La vicenda di cui oggi si parla è avvenuta a Terracina, in provincia di Latina, dove la polizia ha arrestato la madre della ragazza. Il suo stile di vita era troppo libero secondo la famiglia, che le infliggeva queste violenze per "educarla" e costringerla a conformarsi ai dettami familiari.
La madre, 55 anni, da tempo irreperibile, è stata rintracciata, condannata ed è reclusa nel carcere romano di Rebibbia. Dovrà scontare 4 anni e sei mesi di reclusione (oltre all'interdizione dai pubblici uffici per cinque anni) per "sequestro di persona commesso ai danni di un discendente", aggravato "dall'età della vittima e dall'aver indotto altri minori a concorrere nel reato", come spiega la polizia.
A far emergere la storia di questa ragazza è stata una telefonata alle forze dell'ordine: una chiamata partita per un presunto furto all'interno di una casa in disuso, dove i poliziotti della squadra volante hanno trovato invece la ragazza, in condizioni fisiche terribili e scappata lì - evidentemente - per sfuggire alla sua famiglia e sottrarsi alle violenze che era costretta a subire dai suoi genitori.
Vista la sua situazione, l'adolescente è stata immediatamente trasferita in un ambiente protetto, dove le è stata garantita assistenza psicologica e adeguate misure di tutela che le hanno permesso di raccontare tutto. Quando è stata trovata, presentava una cicatrice molto visibile sul collo, compatibile con una ferita da arma da taglio e - secondo quanto risulta - provocata dalla madre pochi giorni prima della fuga.

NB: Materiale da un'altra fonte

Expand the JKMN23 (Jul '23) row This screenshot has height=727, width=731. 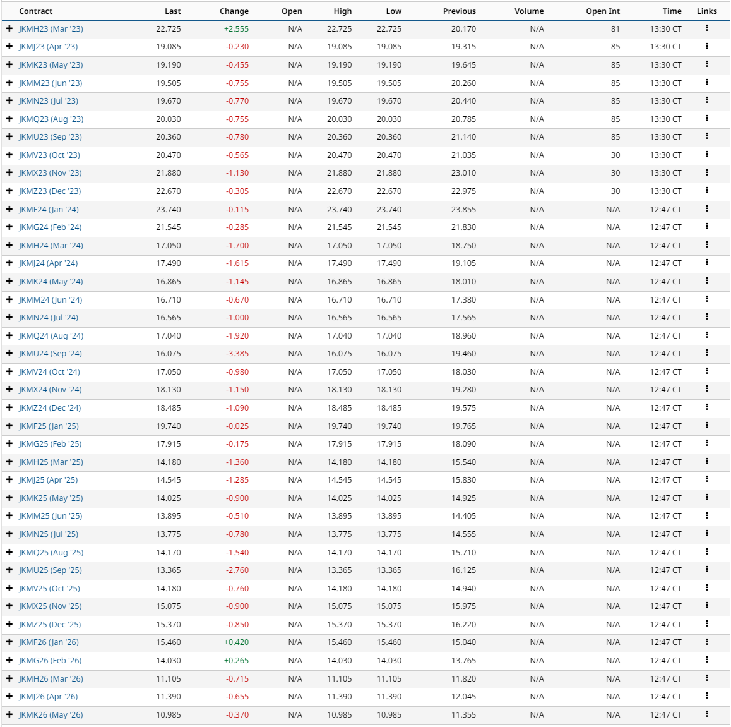[x=9, y=100]
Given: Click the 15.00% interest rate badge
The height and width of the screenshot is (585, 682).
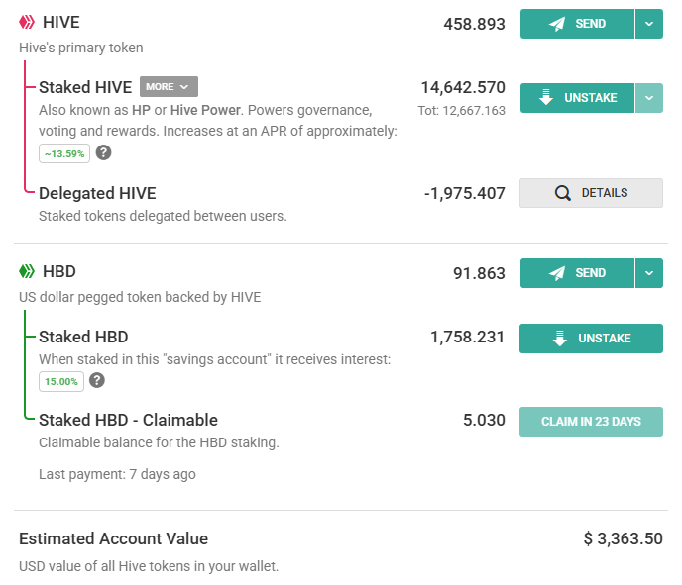Looking at the screenshot, I should pyautogui.click(x=61, y=382).

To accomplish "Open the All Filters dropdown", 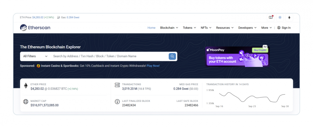I will 35,56.
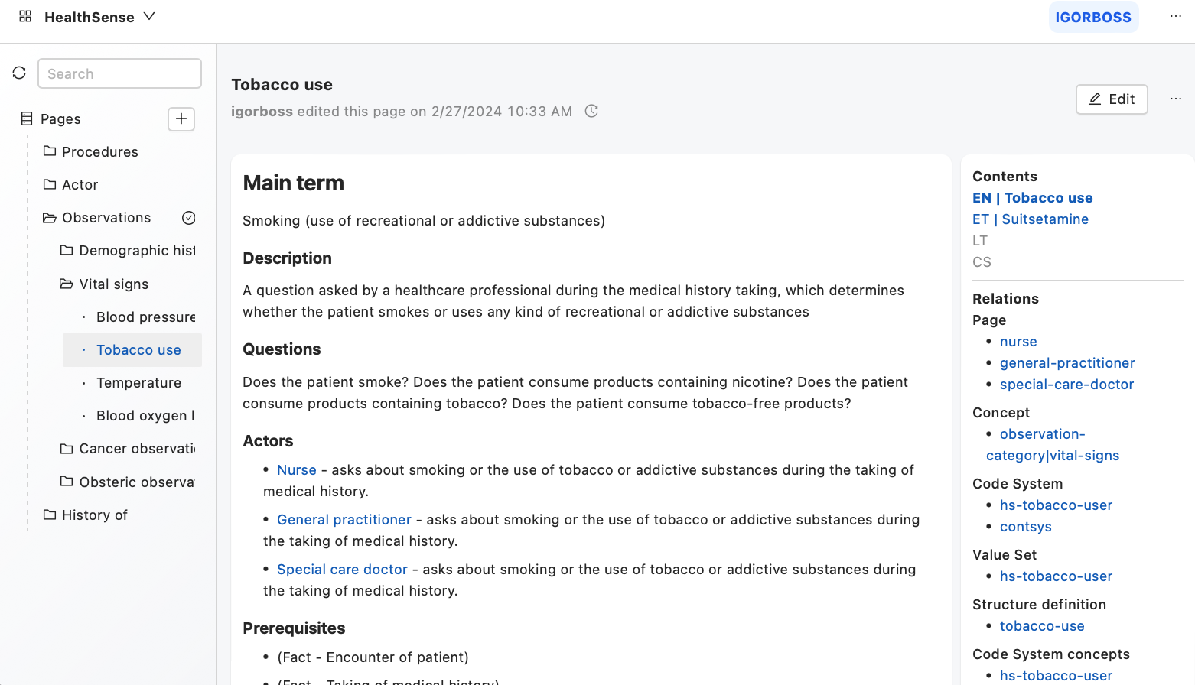Focus the sidebar Search field
Screen dimensions: 1195x685
(119, 73)
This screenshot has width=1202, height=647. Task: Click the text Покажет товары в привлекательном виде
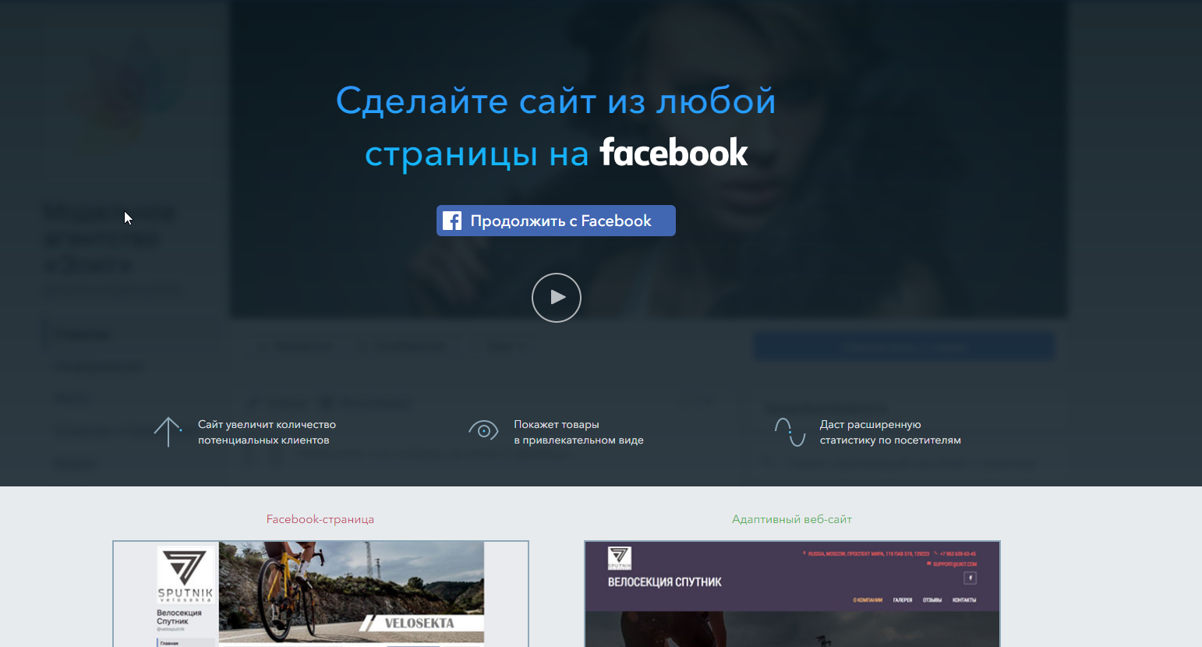[578, 432]
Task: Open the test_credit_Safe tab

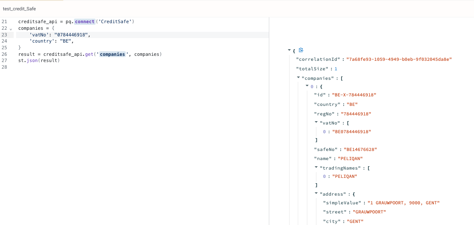Action: (19, 9)
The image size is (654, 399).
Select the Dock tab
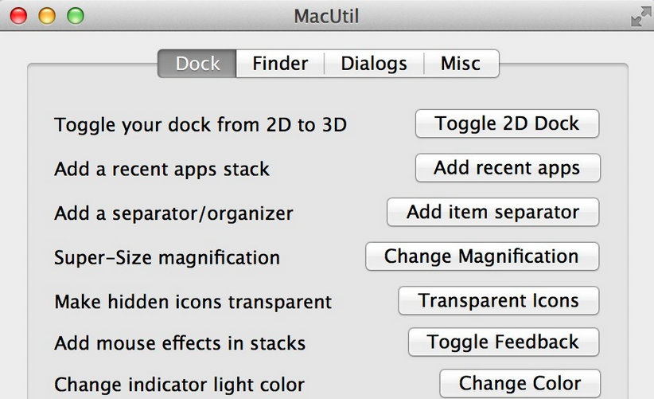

Era lei, infatti, la sua aguzzina, come accertato dalle perquisizioni nella casa della 55enne che hanno consentito di trovare e sequestrare alcuni strumenti riconducibili alle violenze denunciate dalla minorenne. L'analisi del telefono sequestrato alla donna ha inoltre permesso di acquisire alcuni messaggi scambiati con alcuni familiari residenti all'estero, nei quali la donna faceva riferimento alle modalità con cui stava "rieducando" la figlia. Ora la ragazza potrà affrontare un percorso di vita diverso, certo non facile ma diverso.
Il caso ovviamente sta suscitando reazioni anche politiche. "Siamo davanti - ha commentato Anna Maria Cisint, parlamentare della Lega - a un'altra Saman salvata, che - e ne ho viste tante in questi anni - prova a scappare da una gabbia ideologica imposta dai genitori, dagli imam e dalla comunità di appartenenza".
La deputata leghista chiama in causa l'integralismo: "L'islam, nella sua lettura
più radicale - dice - è totalmente incompatibile con la nostra Costituzione e, per questo, deve essere regolato con norme chiare e severe e chi compie atrocità di questo genere deve essere immediatamente rispedito a casa".